Verse 25 Worse still, Paul insists that what we contribute with our human efforts at worship is simply unnecessary. Contrary to
the Greek notion of the gods' needing our spiritual support and ministrations, Paul's God needs nothing. We can add nothing to
God's power or value by what we do. Paul is here dismissing the entire panoply of pagan liturgical and temple activity as useless
in the search for God. He indicates that God was utterly complete before he created the world, for he is the sole Origin of all
being, life, and meaning. In particular, this includes the entire human race.
Verse 26 The whole human race is a unity. Contrary to Greek mythology, all the races derive from one original human being;
we are not the physical offspring of a variety of gods who came to earth at various times in the heroic past. In addition, God has
sovereignly predetermined the structure and distribution of the migrations of the nations, even down to where they will finally live.
God controls history by his own predestination. Contrary to both Greek religion and Greek speculation, nothing happens by mere
chance, for God's plan and purpose is back of everything. This not only eliminates human free will as the Greeks understood it,
but also the free will of the gods themselves. These finite Greek gods have no power to influence the flow of Reality as
foreordained by the Creator.
Verse 27 There is a sovereignly predetermined purpose in all this. God's ontological support of the process of human
activity is in order that they might seek him. It is man who needs God, not God who needs man. It remains an open possibility
that at least some people might "feel after" God, and even "find him." All human beings have this potential, for surely every
human heart is accessible to a sovereign God. And far from only being found after a prolonged spiritual struggle or mystical
quest, God is "not far from every single one of us." The Epicureans in particular, were wrong about the gods having no interest in
human life. God is close to the individual, and can be known by anyone who wants to know the truth. There is apparently no
elitism in Paul's view of spirituality.
Paul's vision of reality was very different from the Greek outlook. Their tradition taught that there were three kinds of people, the
fleshly people, enmeshed in their material bodies (called the sarkikoi), the soulish or average natural people (the psuchikoi), and
the innately spiritual people (the pneumatikoi), who were the ones most likely to respond to higher truth. The fleshly were thought
of as hopeless, being slaves to a material existence. The soulish ones were difficult to convert, but they might come around if they
had enough opportunity and education. That is, they were worth pursuing, but one should not waste too much time on them.
The "spirituals" responded almost immediately, having more "logos" or "spirit" than the others. In contrast to this spiritual snobbery,
for the Apostle Paul there were only two kinds of people, the believers and the idolaters, the saved and the lost. He was clearly
committed to what Reformed theologians came to call the "free offer of the Gospel."

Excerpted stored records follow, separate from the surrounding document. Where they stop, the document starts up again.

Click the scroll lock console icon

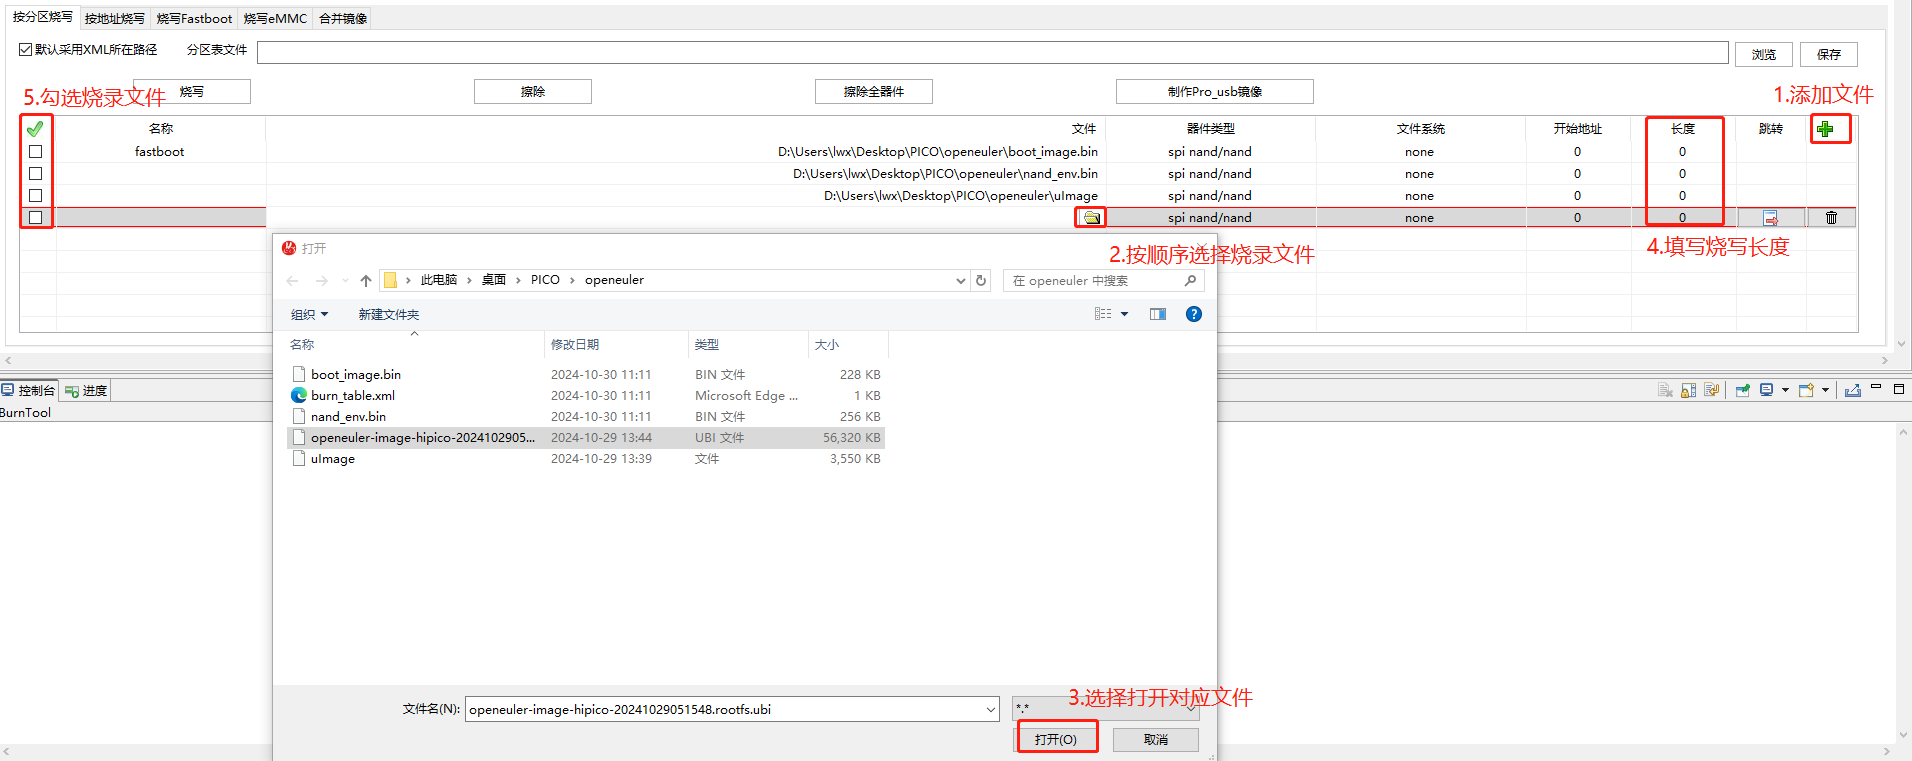point(1689,391)
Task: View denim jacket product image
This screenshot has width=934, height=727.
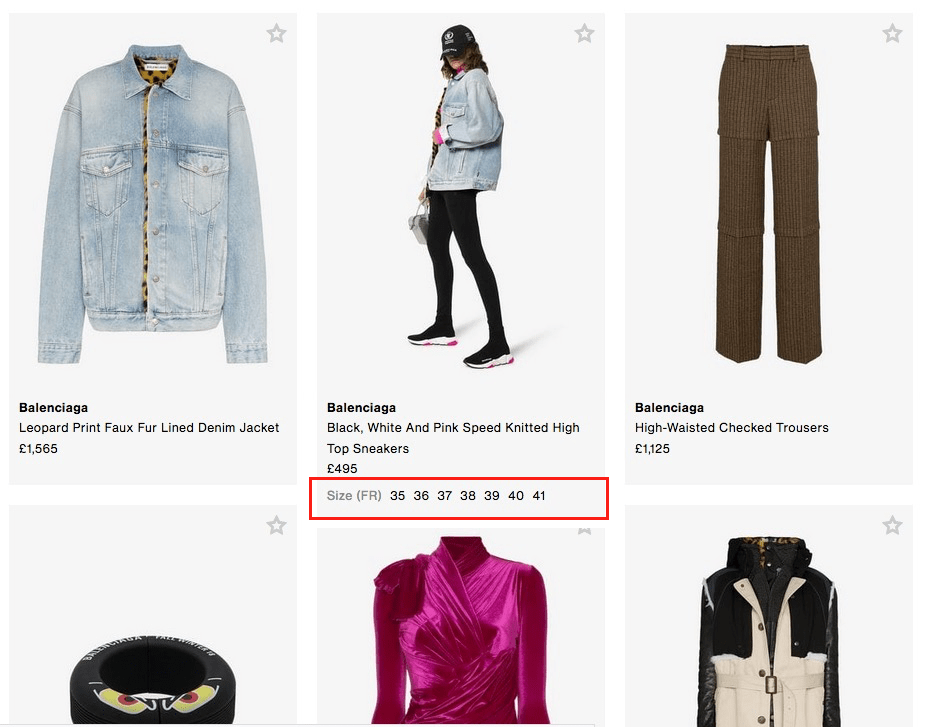Action: click(153, 203)
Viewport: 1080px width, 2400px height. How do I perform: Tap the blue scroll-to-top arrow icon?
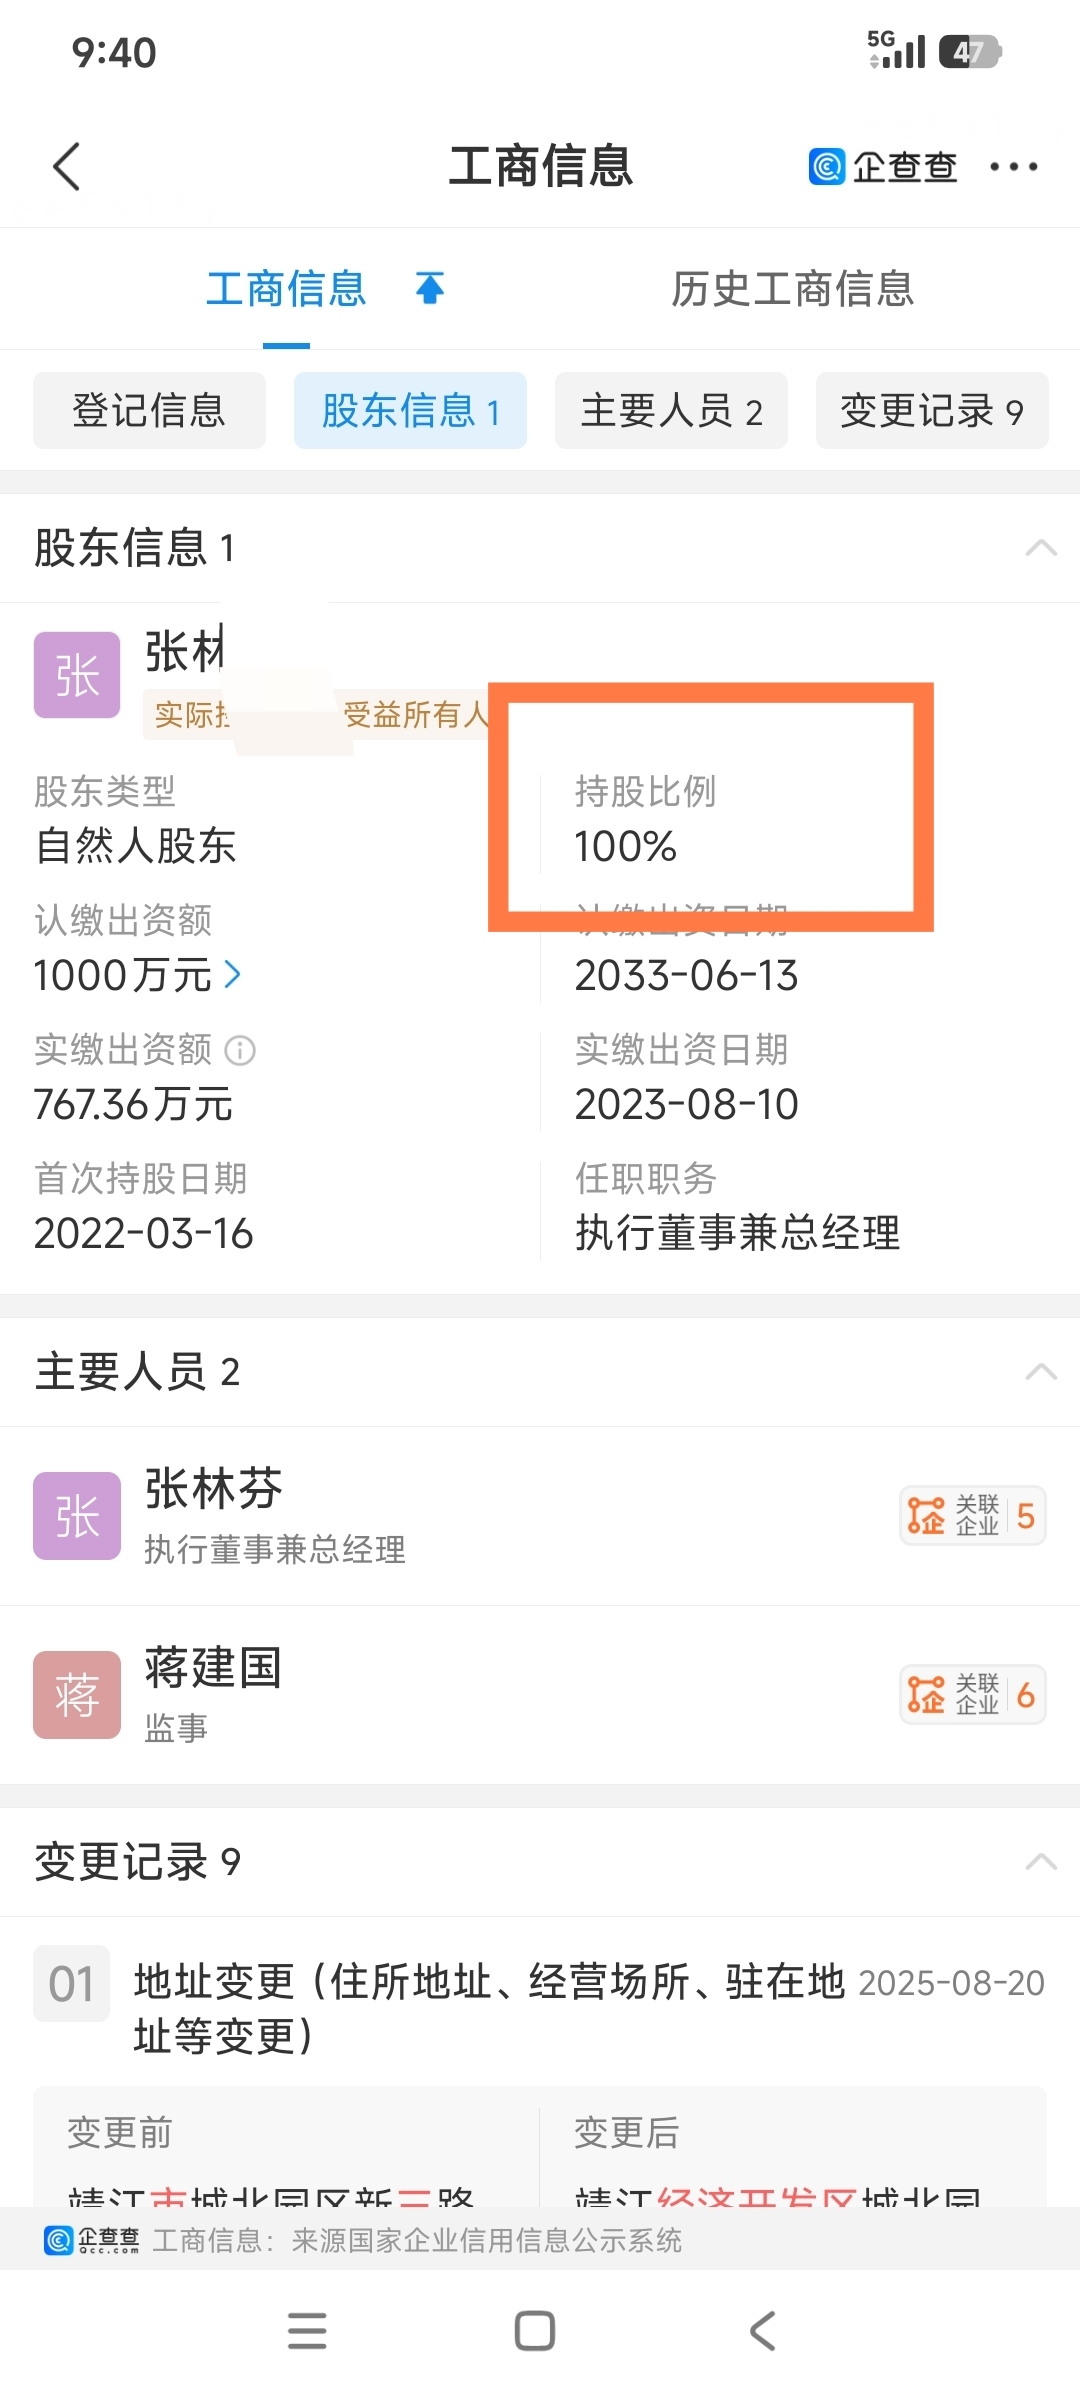point(430,289)
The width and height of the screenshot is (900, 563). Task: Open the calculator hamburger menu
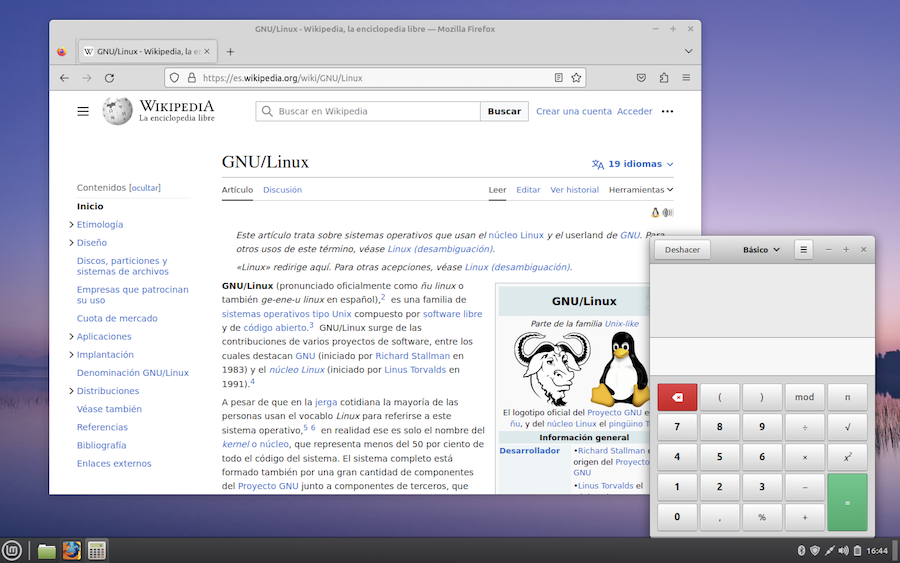point(803,250)
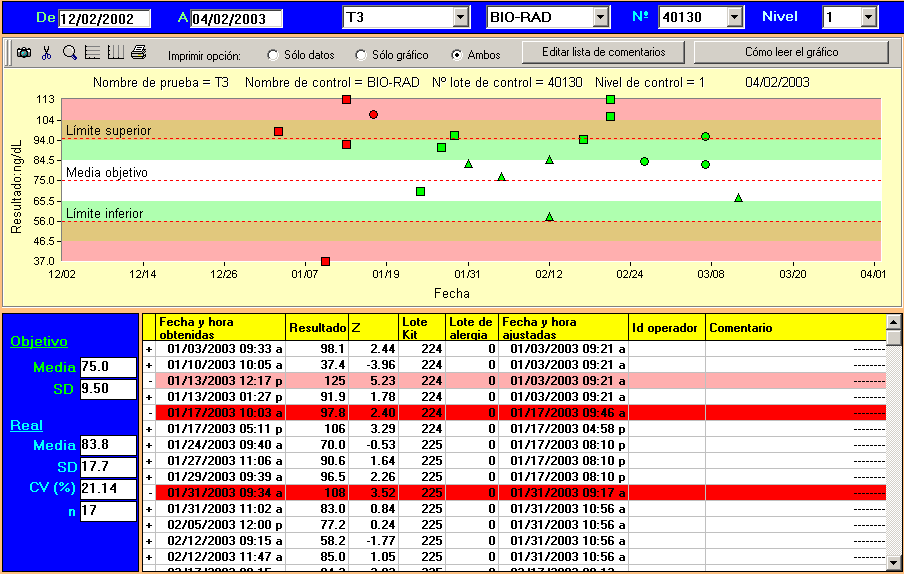Open the lot number 40130 dropdown
905x574 pixels.
click(x=736, y=17)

Verse 28 For Paul, God's omnipresent being is the ontological support for our finite existence from moment to moment, as
his epistles teach clearly. He quotes from the Greek poets in order to demonstrate their contradictory ideas, not because he
agrees with them. He quotes Aratus (a Stoic poet) "for we are even his offspring," in order to characterize the polytheism so
common in even the best Greek thought. It was widely believed that different races and types of mankind owed their differences
to their being descended from different deities who mated with humans, so creating the age of Heroes. Epimenides (an even
earlier authority appealed to by the Epicureans) supplies an often-quoted line, "in him we live and move and have our being," so
identifying the pantheism underlying so much of their popular worship. The quotes are rather cleverly used, because he quotes a
verse sounding polytheistic from a pantheist (the Stoic Aratus), and a verse sounding pantheistic from a polytheist (Epimenides) in
order to confute both parties. Paul was very capable of playing off one part of a hostile audience against another, as we observe
in Acts 23. He may be quoting poets rather than philosophers because the poets were better known; as it is in our own day, the
artists and poets mediated the ideas of the philosophers to the popular audience.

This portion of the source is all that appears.